I have officially returned to the land out west. Where mountains block your view, where it is acceptable to have any shade of grass (brown, crunchy, mellow-yellow, slightly green) as long as you have grass period, where no one bothers to look others in the eye as they pass on the street, and where I once again have to return to the "real world." I confess that I was enjoying living in my little fairy land where I was able to travel, relax, and hang out with people while not having to worry about school or work. I was there for nearly 6 weeks and it was a great vacation.
But the vacation is over. On with real life eh?

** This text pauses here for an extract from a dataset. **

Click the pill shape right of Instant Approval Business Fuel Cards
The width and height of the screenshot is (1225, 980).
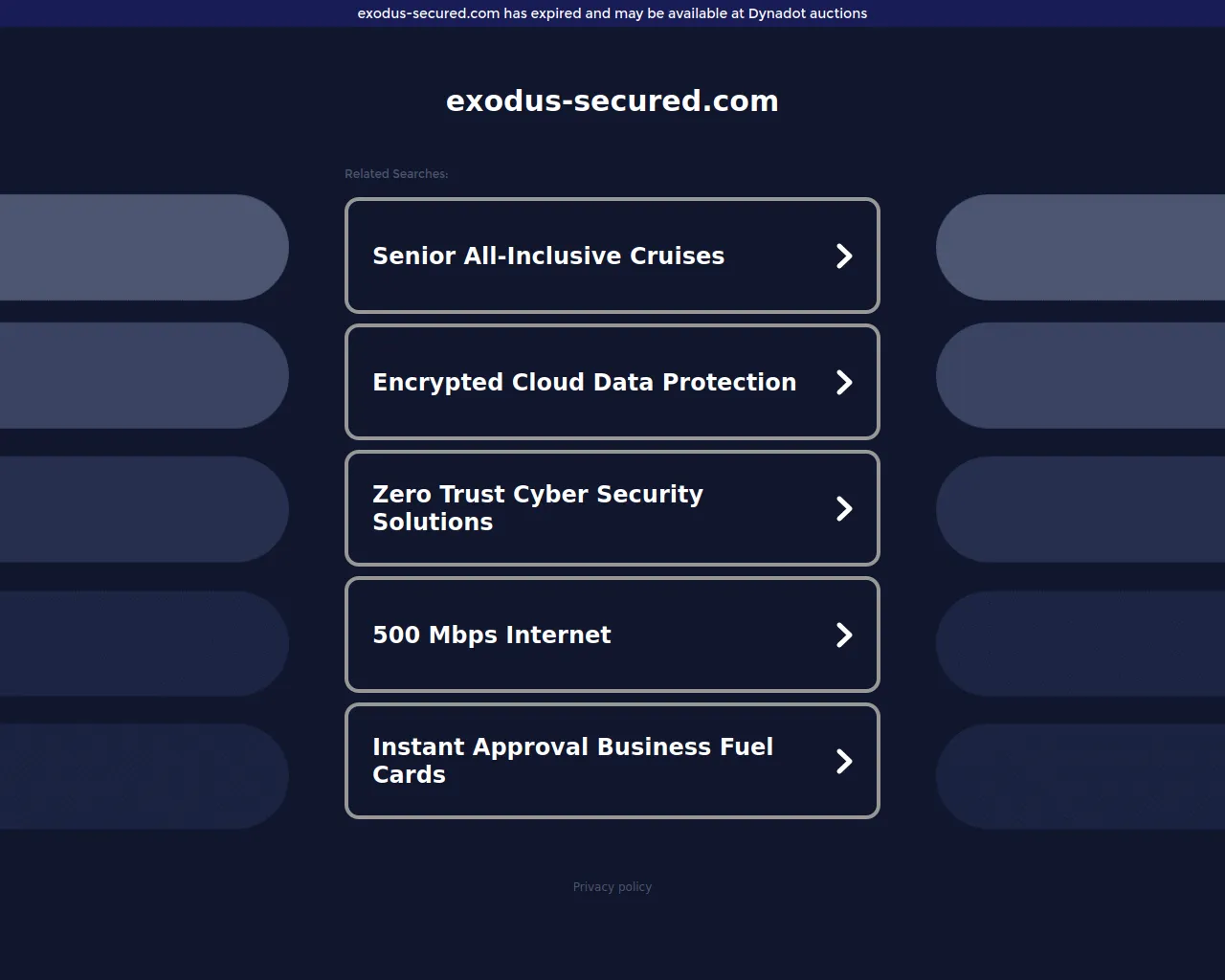1081,776
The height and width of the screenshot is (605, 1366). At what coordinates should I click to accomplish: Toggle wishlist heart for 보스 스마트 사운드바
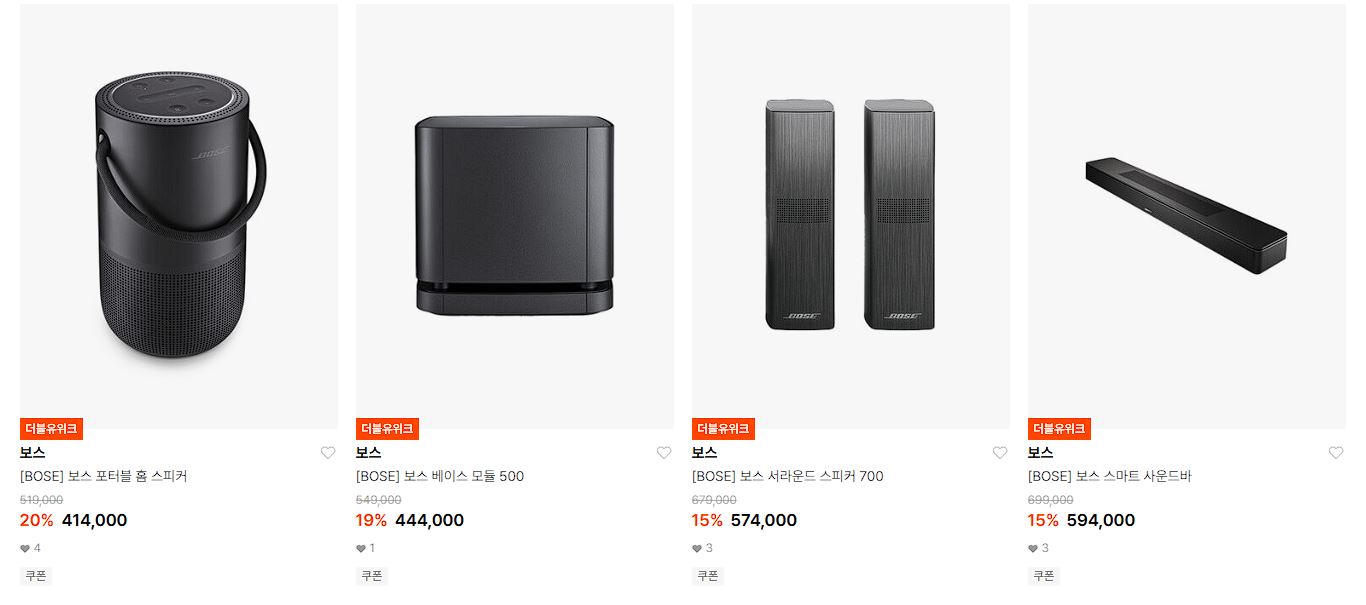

And now I must write a vague saga that I've been thinking about all night. I have been disappointed by a few things since I've been back in Provo (even though I haven't been back long at all). I've heard my dad say that disappointment comes from unmet expectations. I suppose I had certain expectations about myself and about other people. I was planning on certain things unfolding once I returned and I thought that certain people in my life would have acted a certain way. I even had specific expectations and thoughts about how I should and would do things. Unfortunately, I learned yesterday that things are easier said than done, that you cannot really count on people to meet your unsaid expectations (and sometimes not even your verbalized expectations), and that sleep is a good way to dull the disappointment that comes from these unmet expectations.
But on the flip side, Breaking Dawn comes out today and I will have some family members in town today. So I shall happily have some things to keep my mind occupied.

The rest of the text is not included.